■ ACTIVITY
In the data below, find the line containing "Screen dimensions: 661x267" and the line containing "Where should I", then reproduce them and every line between, exactly. Omit pictures.

*** PROVIDED RECORDS ***

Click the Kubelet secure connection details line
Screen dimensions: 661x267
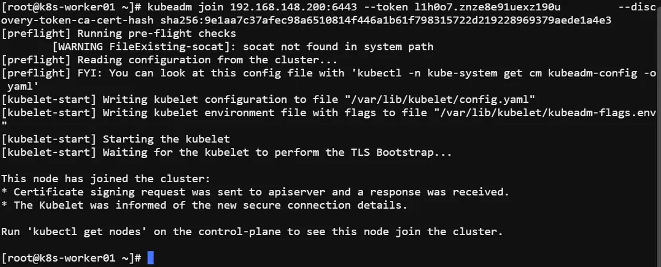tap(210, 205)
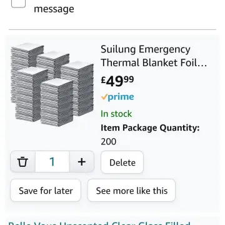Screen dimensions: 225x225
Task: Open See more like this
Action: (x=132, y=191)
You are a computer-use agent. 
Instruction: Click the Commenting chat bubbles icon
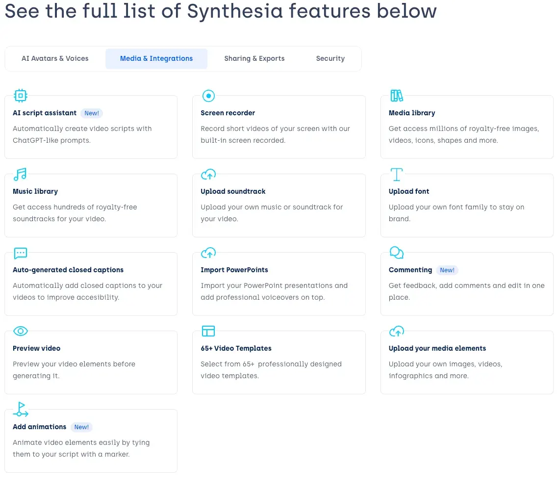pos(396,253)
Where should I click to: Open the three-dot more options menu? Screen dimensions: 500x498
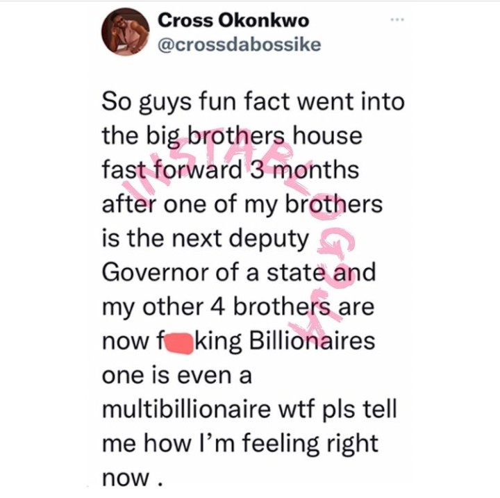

***
*** PROVIDED RECORDS ***

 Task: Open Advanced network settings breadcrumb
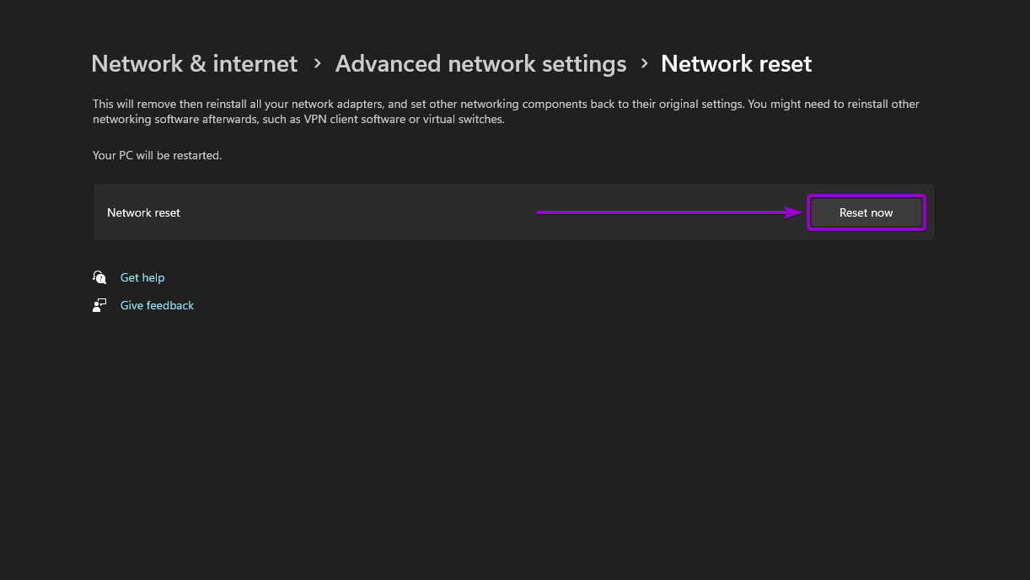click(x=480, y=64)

***

■ SOLUTION
Screen dimensions: 661x267
tap(210, 205)
Screen dimensions: 225x225
Task: Open See more like this
Action: (x=132, y=191)
You are a computer-use agent. 
Instruction: Click the Commenting chat bubbles icon
pos(396,253)
Where should I click to: Open the three-dot more options menu? Screen dimensions: 500x498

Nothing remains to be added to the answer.